Bug Bounty Program
We take security very seriously at eSync Network and The People's SCE, and we understand that a strong security posture requires constant effort and vigilance. To help ensure the security of our platform, we are launching a public bug bounty program, inviting security researchers and enthusiasts to report any security vulnerabilities they may find in our systems.
Responsible Disclosure
Our tech team has up to three months to implement a fix based on the severity of the report. Please allow for this process to fully complete before you publicly disclose the vulnerability.
Eligibility
Our bug bounty program is open to anyone interested in helping us improve the security of our platform. This includes security researchers, developers, and enthusiasts. However, the following individuals and groups are not eligible to participate in our bug bounty program:
- Employees and contractors of The People's SCE
- Anyone who has previously breached our terms of service or engaged in malicious activity on our platform
Scope
The following domains and services are included in the scope of our bug bounty program:
Application | Link |
---|---|
eCredits Wallet App for smartphones | https://link.ecredits.com/app/install |
Web Portal | https://portal.ecredits.com/ |
Auth Service | https://auth.ecredits.com/ |
APIs | https://api.ecredits.com/ |
RPC Endpoints | https://rpc.ecredits.com |
Examples of in-scope vulnerabilities:
- Cross-site scripting (XSS)
- Cross-site request forgery (CSRF)
- Server-side request forgery (SSRF)
- Remote code execution (RCE)
- SQL injection (SQLi)
- Authentication or authorization vulnerabilities
- Privilege escalation
- Insecure direct object references
- Information disclosure
- Denial-of-service (DoS) attacks
Out-of-scope vulnerabilities:
- Any bug that does not pose a substantial or demonstrable security risk
- Automated vulnerability scanners or tools
- Any vulnerability in a dependent component that is already discovered (e.g. a vulnerability in log4j)
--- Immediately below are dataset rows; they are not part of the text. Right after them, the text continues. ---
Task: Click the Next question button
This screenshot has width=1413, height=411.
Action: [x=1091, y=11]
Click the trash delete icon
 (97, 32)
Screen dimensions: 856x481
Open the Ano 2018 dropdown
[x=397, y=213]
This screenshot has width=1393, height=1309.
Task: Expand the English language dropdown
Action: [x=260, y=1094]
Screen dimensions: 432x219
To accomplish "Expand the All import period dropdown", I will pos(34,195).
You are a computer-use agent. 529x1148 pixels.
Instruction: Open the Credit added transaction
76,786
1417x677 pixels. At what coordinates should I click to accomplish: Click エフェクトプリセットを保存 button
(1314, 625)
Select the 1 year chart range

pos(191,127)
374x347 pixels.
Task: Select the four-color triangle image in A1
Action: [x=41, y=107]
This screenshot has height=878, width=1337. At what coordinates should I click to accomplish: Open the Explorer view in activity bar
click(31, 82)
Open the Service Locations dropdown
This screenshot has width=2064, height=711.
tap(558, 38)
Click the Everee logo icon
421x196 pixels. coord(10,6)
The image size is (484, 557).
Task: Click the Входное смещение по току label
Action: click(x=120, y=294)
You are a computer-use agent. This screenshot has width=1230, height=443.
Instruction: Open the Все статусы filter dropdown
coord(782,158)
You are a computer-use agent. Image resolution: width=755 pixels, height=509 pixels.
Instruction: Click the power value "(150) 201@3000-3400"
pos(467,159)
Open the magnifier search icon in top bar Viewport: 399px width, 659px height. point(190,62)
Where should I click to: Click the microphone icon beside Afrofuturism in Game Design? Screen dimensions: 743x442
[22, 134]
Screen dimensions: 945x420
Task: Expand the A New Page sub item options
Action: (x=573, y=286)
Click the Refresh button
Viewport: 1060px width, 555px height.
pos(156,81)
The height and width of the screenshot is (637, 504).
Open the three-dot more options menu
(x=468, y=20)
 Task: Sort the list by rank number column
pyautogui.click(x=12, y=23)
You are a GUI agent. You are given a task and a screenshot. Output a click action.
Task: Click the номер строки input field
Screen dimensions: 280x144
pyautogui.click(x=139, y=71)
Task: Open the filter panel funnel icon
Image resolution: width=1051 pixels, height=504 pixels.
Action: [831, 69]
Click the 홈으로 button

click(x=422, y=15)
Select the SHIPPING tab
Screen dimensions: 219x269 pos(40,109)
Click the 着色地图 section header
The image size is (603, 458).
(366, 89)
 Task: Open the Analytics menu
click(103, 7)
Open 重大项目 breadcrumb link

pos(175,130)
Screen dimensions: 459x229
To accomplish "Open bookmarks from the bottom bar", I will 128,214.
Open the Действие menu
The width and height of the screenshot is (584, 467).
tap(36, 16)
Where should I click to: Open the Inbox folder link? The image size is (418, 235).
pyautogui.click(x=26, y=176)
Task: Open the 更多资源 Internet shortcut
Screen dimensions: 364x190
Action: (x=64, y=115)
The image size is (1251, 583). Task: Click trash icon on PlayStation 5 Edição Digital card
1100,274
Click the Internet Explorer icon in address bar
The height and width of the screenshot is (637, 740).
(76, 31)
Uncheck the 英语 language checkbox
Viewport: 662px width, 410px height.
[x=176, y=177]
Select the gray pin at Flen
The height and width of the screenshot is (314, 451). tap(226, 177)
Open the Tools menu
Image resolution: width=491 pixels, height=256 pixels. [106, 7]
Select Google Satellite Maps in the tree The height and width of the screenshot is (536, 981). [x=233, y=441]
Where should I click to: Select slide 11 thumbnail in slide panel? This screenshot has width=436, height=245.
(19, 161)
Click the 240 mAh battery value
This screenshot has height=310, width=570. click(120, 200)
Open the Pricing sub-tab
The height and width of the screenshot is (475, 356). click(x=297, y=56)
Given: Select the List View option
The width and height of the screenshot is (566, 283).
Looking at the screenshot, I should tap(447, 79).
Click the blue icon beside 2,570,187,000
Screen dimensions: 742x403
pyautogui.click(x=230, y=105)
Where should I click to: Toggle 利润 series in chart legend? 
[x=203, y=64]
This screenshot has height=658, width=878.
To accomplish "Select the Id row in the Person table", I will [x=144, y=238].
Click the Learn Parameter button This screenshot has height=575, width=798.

- Clickjacking, open redirects, or lack of security headers
- Denial of service (DOS)
- Social engineering attacks (e.g. phishing)
- Physical exploits of our servers or network
- Local network-based exploits such as DNS poisoning or ARP spoofing
Rules
- For employees and service providers, participation in the bug bounty program must not interfere with job responsibilities and should be conducted outside of work hours.
- Any involvement you have with an in-scope domain that could create a conflict of interest renders that domain out-of-scope for you.
- Do not publicly disclose any vulnerabilities without explicit written permission from The People's SCE.
- Do not perform any tests that will disrupt services or impair others' ability to use them.
- Do not use automated scanners.
- To be eligible for bounty, all testing must be performed within the scope described above. Out-of-scope submissions will be accepted and acted upon, but are not eligible for bounty.
- If you become aware of a vulnerability involving an out-of-scope domain, it is still appropriate to report the vulnerability via this program.
Rewards
We will reward the following amounts for qualifying security vulnerabilities based on their severity:
Severity | Reward |
---|---|
Critical | 500€ - 2500€ in eCredits (ECS) |
High | 100€ - 500€ in eCredits (ECS) |
Medium | 20€ - 100€ in eCredits (ECS) |
Reporting a Vulnerability
To report a vulnerability, please send an email to support@ecredits.com with the following information:
- A detailed description of the vulnerability and how to reproduce it
- The potential impact of the vulnerability
- Steps to mitigate the vulnerability
- Any relevant screenshots or proof-of-concept code
- Your name (or handle) and contact information (email address or social media handle)
- Please do not publicly disclose the vulnerability until we've had a chance to investigate and address it.
Legal
We will not take legal action against security researchers who report security vulnerabilities in accordance with this bug bounty program. However, we do require that you do not engage in any malicious activity or exploit any vulnerabilities beyond what is necessary to demonstrate the existence of the vulnerability. We reserve the right to update or terminate this bug bounty program at any time.